Naturellement le chien de tête est toujours un peu ambitieux ... et alors ce qui l'a fait souvent mal juger par certains chasseurs, c'est peut-être qu'ils ont fait chasser ensemble deux ou plusieurs chiens à mentalité de chiens de tête. Dans ces conditions, il vaut évidemment mieux n'en avoir pas du tout ! Ces chiens à mentalité de chiens de tête se jalousent, se gourmandent, s'emballent et ne font que des bêtises.

J'en ai eu un comme cela. Lorsqu'on mettait un nouveau chien à la meute, il avait peur d'être détrôné de son poste avancé ; il devenait bricoleur et emballé. Mais, dès qu'il s'était aperçu que le nouveau n'était pas à craindre au point de vue du train, il reprenait son calme et redevenait un excellent chien de tête, sérieux et sûr.
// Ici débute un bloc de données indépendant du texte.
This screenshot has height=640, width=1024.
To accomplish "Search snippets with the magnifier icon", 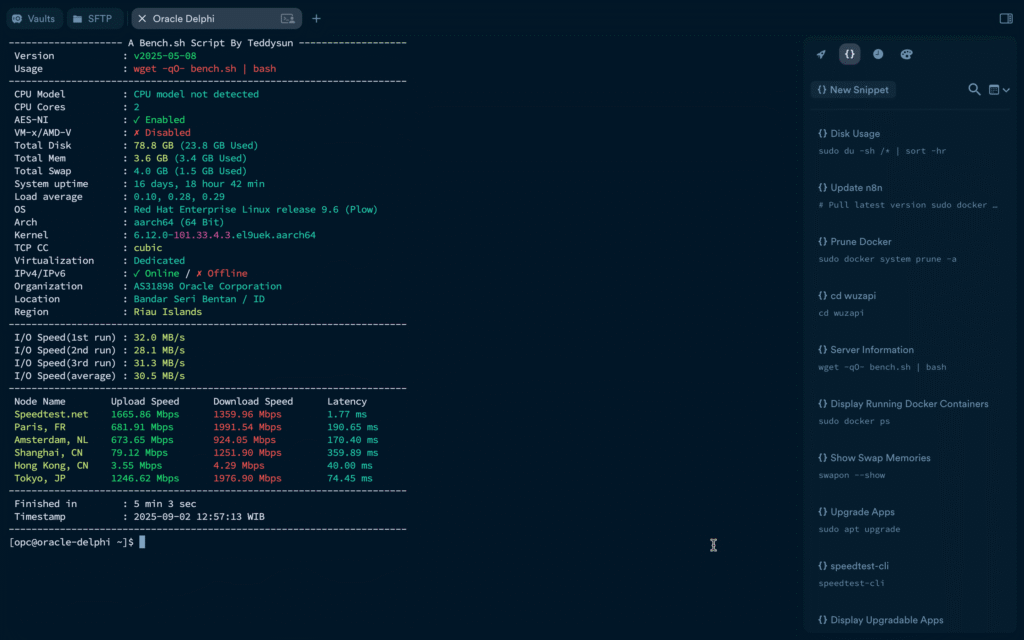I will tap(974, 90).
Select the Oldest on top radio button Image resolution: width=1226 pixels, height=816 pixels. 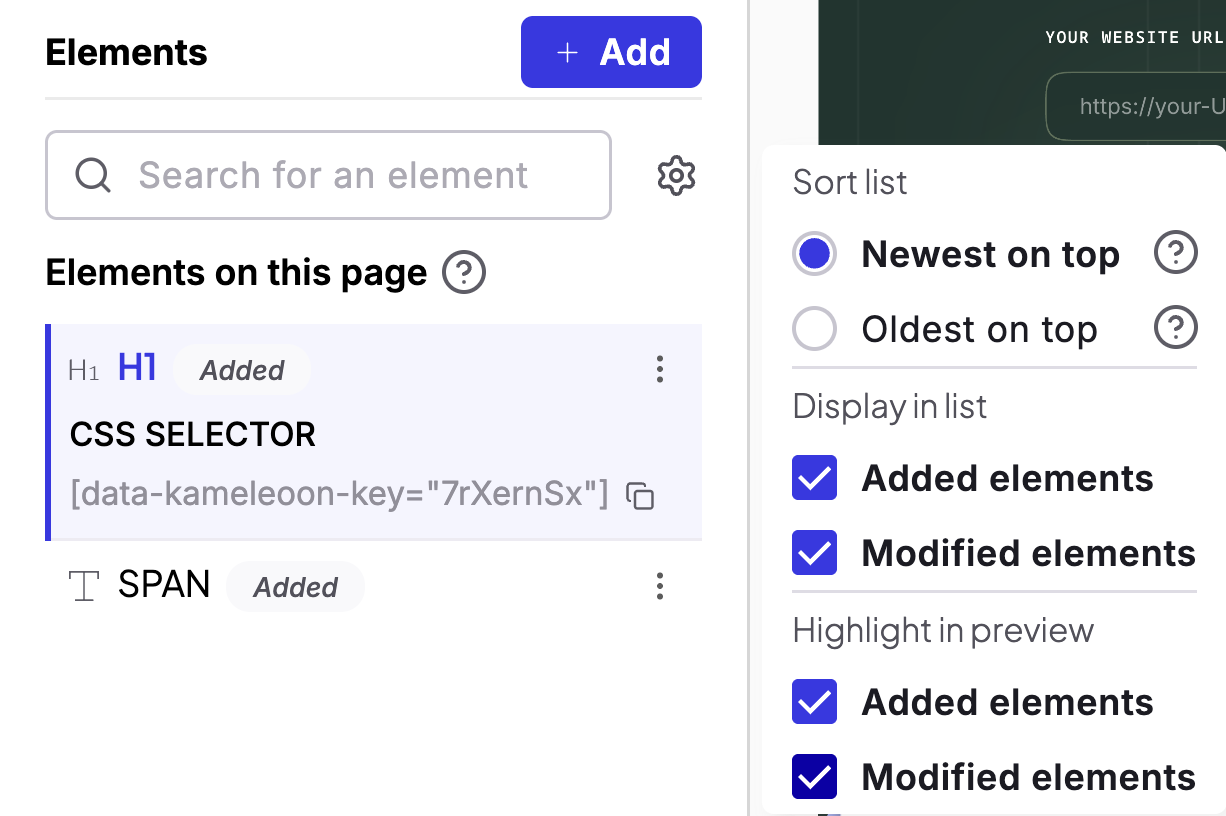point(815,329)
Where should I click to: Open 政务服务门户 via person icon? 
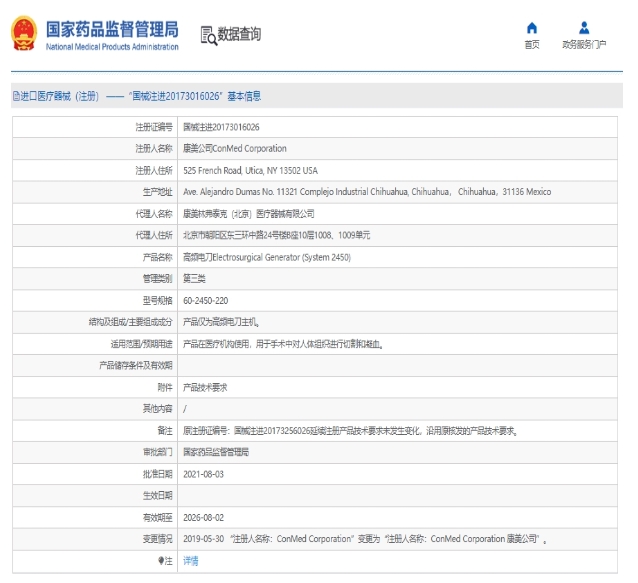(584, 28)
Pour ma part, je considère un vrai chien de tête comme un oiseau rare, mais combien précieux et combien merveilleux !

Lorsque vous entendez sa voix qui chante sans arrêt, vous vous dites : « Tout va bien ! »

Lorsque surgit l'affreux silence d'un balancer ou d'un défaut, vous songez : « Il travaille en silence, mais il travaille. »

Et lorsque sa voix chante de nouveau, vous êtes tranquille, vous êtes heureux, vous êtes repris par l'espérance.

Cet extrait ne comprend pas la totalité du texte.